_DOCUMENT EXTRACT_.
Segment Open
246    The Jerusalem Day event proceeded as planned, and was well attended. Ms Mihalovich recalled that the synagogue was quite full. There were 380 registrations for the event, and a further 70 people attended making a total of about 450 people. Rabbi Genende attended, gave a welcome, and remained for the evening. The applicant welcomed people as they arrived, and during the event sat in the president’s chair. During the evening, a recorded interview of Jonathan Pollard was played, which went for about 10 minutes. The applicant recalled that the main message conveyed by the interview was Mr Pollard’s love for Jerusalem.

247    The Jerusalem Day event at the Caulfield Shule was subsequently reported by online media, www.plus61j.net.au, in an article titled, “Jonathan Pollard rallies the right-wing at Caulfield synagogue event”. That article was not tendered as evidence of the truth of its contents, but as evidence of public interest in the event.

The apology issued by the board of the Caulfield Shule to Mr Adam Slonim

248    There is a fair amount of background to the apology that the board of the Caulfield Shule made to Mr Adam Slonim and which was referred to in the articles of 13 December 2021 and 18 February 2022.
Segment Closed
_EXTRACTED RECORDS_.
Segment Open
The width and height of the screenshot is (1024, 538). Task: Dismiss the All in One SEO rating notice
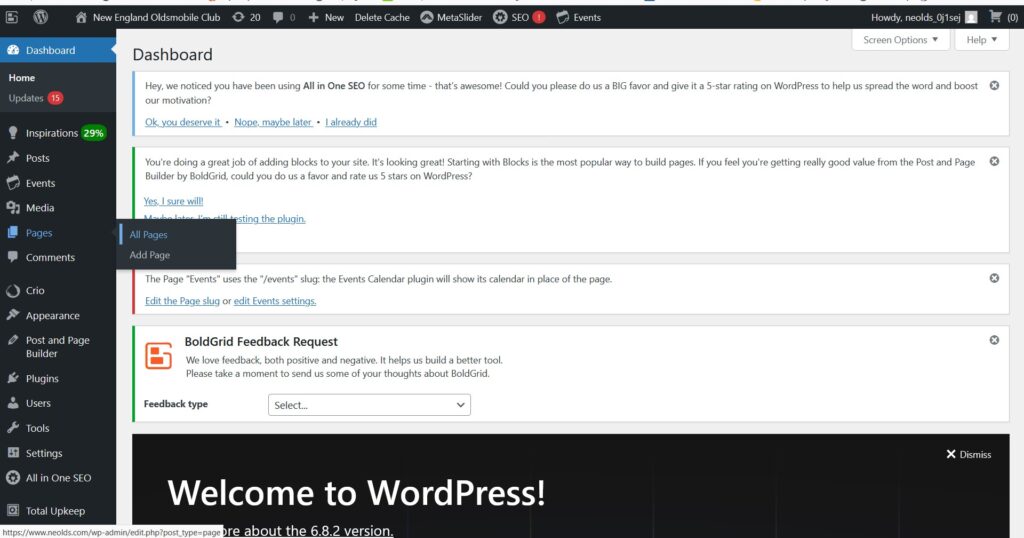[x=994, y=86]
Segment Closed
Segment Open
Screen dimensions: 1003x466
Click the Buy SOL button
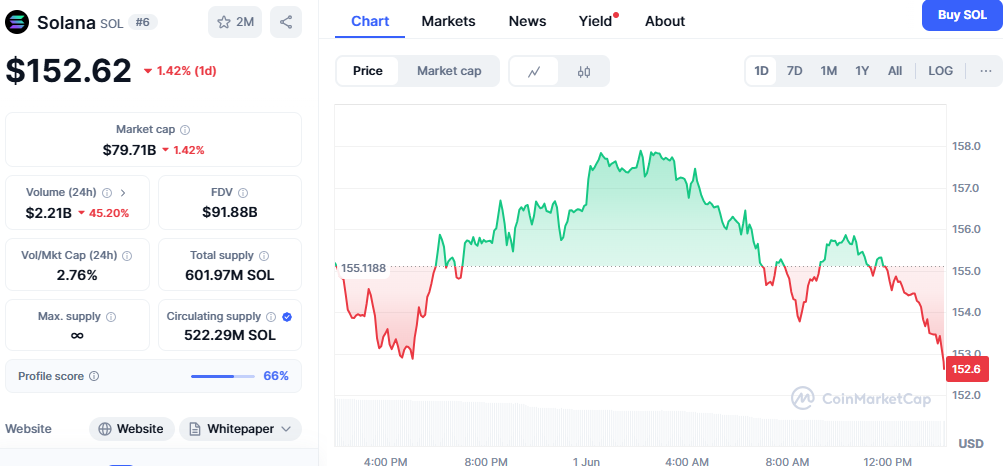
Segment Closed
Segment Open
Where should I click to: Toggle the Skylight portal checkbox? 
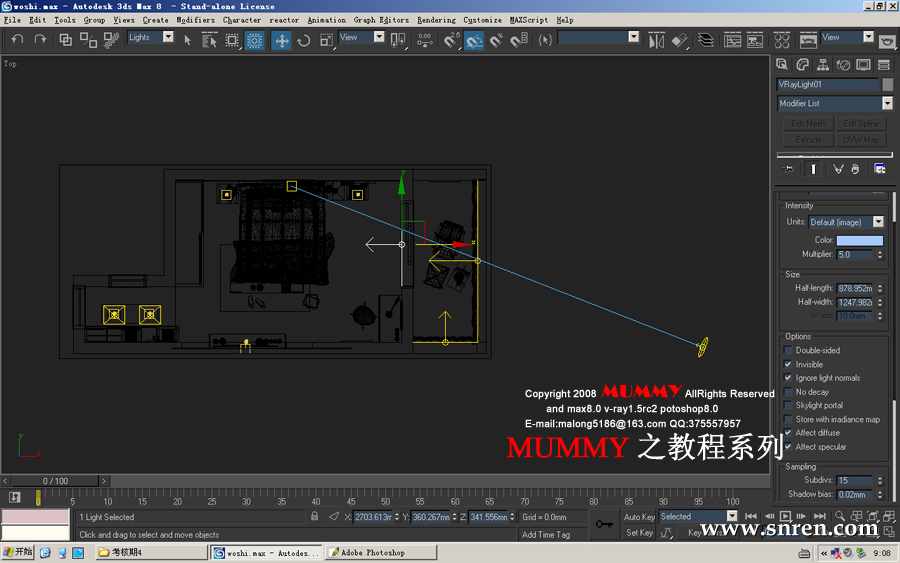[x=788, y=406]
Segment Closed
_TASK STATEMENT_. In the text about the Jerusalem Day event at the Caulfield Shule, how many registrations were there for the event?

_RESULT_. There were 380 registrations.